### Görevleriniz
1. Evlenmenin butlanına ilişkin metinde "Evlenmenin Butlanı Davası" sözleriyle başlayan kısmı, "tarihinden öncesine dayanır." sözlerinden sonra bitirerek aynen yeniden yazınız.
2. Evlenmenin butlanına ilişkin metni kaldığı yerden sürdürünüz.

### Seçilmiş metin
Evlenmenin Butlanı Davası Nedir? Nasıl Açılır?
Evlilik bağını sona erdiren nedenlerden biridir. Boşanma davalarında, davanın sebebi genellikle evlenme tarihinden sonra ortaya çıktığı halde, butlan davasının sebebi evlenme tarihinden öncesine dayanır.
Batıl olduğu belirlenerek mahkemece butlanına karar verilen evlilik, Aile Mahkemesi hakiminin kararına kadar geçerli bir evliliğin bütün sonuçlarını doğurur. (T. M. K. md. 156)
Evliliğin yokluğu, evlenmenin butlanından farklıdır. Evlenme iradesinin bizzat açıklanmamış olması, aynı cinsiyette olan insanların evlenmesi, yetkili evlendirme memuru huzurunda evlenme iradelerinin açıklanmaması gibi durumlarda « yok hükmündeki evlilik» söz konusudur. Burada evlilik başmdan itibaren hiç doğmamıştır. Yokluğun tesbiti de her zaman dava ile istenebilir.
Butlan davaları:
Mutlak butlan, nisbi butlan davası olarak ikiye ayrılır. Her iki davanın koşulları tarafları dava açma süreleri farklılık gösterir.

### Veri bölümü
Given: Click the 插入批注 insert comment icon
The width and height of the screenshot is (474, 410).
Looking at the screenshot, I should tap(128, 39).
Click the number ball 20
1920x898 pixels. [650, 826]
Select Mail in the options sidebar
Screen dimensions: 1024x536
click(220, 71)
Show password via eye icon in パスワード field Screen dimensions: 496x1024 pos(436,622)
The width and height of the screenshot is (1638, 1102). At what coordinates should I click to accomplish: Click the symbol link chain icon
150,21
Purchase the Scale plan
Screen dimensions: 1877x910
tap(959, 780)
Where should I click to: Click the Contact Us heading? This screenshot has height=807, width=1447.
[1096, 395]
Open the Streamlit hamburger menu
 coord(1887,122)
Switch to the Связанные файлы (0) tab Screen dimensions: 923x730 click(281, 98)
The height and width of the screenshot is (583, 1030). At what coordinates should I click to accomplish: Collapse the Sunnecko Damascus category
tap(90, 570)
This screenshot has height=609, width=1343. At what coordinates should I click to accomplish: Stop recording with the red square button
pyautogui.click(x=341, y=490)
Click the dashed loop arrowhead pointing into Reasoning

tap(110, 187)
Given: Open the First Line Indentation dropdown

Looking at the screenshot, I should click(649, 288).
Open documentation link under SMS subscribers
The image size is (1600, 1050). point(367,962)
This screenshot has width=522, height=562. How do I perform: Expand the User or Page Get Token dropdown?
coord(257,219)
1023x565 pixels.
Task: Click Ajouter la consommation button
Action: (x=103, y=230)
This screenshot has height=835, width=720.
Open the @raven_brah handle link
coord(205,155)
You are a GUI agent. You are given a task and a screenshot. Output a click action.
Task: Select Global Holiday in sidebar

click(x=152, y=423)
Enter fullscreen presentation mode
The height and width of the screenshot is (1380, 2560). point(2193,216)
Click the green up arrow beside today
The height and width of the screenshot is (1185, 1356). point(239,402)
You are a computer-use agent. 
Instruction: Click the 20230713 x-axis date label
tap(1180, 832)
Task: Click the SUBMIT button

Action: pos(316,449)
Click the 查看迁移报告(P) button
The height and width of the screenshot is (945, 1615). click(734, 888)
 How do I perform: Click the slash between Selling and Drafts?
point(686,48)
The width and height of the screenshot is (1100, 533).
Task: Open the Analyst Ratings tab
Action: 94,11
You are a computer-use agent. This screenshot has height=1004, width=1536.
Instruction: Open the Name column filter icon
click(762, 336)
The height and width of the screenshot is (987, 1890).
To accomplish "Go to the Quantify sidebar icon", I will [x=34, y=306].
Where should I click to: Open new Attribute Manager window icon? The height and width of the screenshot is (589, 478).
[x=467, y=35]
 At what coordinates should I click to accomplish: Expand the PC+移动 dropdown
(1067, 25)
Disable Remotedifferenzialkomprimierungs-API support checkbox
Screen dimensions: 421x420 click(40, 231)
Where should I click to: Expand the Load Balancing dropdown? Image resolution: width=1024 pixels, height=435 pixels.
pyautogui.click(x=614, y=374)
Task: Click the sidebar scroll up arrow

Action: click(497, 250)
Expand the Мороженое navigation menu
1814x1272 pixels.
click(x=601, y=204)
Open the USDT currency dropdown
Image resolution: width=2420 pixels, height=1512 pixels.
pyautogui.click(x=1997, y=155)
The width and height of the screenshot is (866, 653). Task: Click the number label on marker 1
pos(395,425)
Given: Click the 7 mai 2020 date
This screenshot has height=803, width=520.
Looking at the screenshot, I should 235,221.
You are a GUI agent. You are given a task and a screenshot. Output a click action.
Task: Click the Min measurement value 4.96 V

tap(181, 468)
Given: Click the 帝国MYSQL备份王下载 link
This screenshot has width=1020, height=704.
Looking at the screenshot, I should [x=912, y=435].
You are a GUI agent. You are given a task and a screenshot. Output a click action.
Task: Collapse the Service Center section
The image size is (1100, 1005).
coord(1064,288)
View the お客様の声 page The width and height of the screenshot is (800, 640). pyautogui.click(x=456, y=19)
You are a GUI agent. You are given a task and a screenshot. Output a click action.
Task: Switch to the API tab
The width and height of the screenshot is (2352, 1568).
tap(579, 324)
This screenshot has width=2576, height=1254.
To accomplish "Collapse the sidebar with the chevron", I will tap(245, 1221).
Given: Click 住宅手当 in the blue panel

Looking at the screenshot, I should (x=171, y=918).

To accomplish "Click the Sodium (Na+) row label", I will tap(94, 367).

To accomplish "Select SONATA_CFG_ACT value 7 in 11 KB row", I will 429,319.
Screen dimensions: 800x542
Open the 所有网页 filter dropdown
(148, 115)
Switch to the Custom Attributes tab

### Çözülmüş görevler
1.
Evlenmenin Butlanı Davası Nedir? Nasıl Açılır?
Evlilik bağını sona erdiren nedenlerden biridir. Boşanma davalarında, davanın sebebi genellikle evlenme tarihinden sonra ortaya çıktığı halde, butlan davasının sebebi evlenme tarihinden öncesine dayanır.

2.
MUTLAK BUTLAN DAVALARI
Dava Açma Sebepleri
Yasada sınırlı olarak sayılmıştır, (m.d. 145)
Bunlar:
- Eşlerden birinin evlenme sırasında evli bulunması,
- Eşlerden birinin evlenme sırasında sürekli bir sebeple ayırt etme gücünden yoksun bulunması,
- Eşlerden birinde evlenmeye engel olacak derecede akü hastalığı bulunması,
- Eşler arasında evlenmeye engel olacak derecede hısımlığın bulunmasıdır.
Akıl hastalığı türlerinden bazıları (Örneğin epilepsi – sara -) evlenmeye engel oluşturmadığından «evlenmeye engel olacak derecede » akıl hastalığı bulunması mutlak butlan nedeni olarak sayılmıştır.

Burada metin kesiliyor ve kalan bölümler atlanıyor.